実は夫が不倫していることは、早い段階で読者には知らされています。妻・桃子との間には子供ができなかったのですが、不倫相手は妊娠した模様。もちろん優柔不断な夫が一番悪いのですが、中盤までは夫の選択は不明なまま。不倫相手の女性も不安な日々を過ごしているのですが、桃子は自分で自分を追い込んで行ってしまうのです。

不倫相手との直談判を試みて不審者のような行動をとったり、床下に忍び込んで母屋に住む義母と夫との会話を盗み聞きしたり、発作的な行動を連発するようでは、夫を相手に追いやるようなもの。しかし夫も義母も敵に回して、誰にも相談することもできず、独善的な自尊心と自問自答するような生活を続けていれば、精神に変調をきたしても不思議ではありません。

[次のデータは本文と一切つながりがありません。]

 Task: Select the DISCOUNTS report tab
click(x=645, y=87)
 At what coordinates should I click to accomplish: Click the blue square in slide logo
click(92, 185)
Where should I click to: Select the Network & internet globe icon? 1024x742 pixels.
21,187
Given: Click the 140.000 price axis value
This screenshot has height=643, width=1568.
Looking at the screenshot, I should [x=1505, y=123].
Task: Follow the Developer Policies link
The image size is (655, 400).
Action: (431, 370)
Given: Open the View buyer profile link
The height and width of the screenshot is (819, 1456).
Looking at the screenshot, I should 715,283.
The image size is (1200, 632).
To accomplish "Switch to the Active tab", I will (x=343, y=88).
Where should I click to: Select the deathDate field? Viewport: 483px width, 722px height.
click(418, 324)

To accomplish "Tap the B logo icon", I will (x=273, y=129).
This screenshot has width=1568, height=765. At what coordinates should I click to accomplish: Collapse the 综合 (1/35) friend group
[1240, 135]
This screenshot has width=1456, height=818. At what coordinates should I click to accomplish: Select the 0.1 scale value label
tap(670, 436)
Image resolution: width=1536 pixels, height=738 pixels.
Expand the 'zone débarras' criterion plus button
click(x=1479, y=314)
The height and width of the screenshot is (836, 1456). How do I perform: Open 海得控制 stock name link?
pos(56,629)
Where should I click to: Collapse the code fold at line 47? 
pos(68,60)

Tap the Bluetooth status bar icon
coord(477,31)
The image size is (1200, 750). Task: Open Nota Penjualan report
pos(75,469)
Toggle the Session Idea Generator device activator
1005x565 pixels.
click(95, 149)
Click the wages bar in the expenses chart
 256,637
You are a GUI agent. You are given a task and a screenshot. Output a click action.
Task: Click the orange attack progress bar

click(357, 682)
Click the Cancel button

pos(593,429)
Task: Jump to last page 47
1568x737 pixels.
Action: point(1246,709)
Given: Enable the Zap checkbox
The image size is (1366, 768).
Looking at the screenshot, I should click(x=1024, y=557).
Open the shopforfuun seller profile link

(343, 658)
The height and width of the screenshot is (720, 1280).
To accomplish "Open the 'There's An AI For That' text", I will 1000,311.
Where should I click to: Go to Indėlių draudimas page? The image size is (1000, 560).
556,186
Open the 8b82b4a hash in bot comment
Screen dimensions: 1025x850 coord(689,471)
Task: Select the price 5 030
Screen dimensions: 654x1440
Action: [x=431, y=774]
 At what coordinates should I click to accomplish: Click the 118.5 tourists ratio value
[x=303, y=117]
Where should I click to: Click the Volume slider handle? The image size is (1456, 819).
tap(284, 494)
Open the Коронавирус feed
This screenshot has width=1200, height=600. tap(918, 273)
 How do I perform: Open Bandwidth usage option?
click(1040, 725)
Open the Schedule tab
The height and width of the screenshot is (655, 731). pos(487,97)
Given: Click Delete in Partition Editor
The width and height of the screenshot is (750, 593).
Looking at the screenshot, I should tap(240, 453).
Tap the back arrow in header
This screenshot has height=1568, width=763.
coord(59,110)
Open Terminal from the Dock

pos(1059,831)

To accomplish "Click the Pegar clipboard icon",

本書は、各章の冒頭に不倫相手の女性の日記を配し、三人称で日々の展開を記述した後に、桃子の日記で閉じるという構成を採っているのですが、実はそこにも仕掛けがありました。桃子の過去や、桃子が知ることになる夫の祖父母時代の不遇の女性の話は、桃子の精神状態の変化に至る伏線だったのです。

「人との繋がり」で追い込まれていく桃子が、「人との繋がり」によって救われるかのようなラストまで、サスペンスドラマのように濃密な展開の作品でした。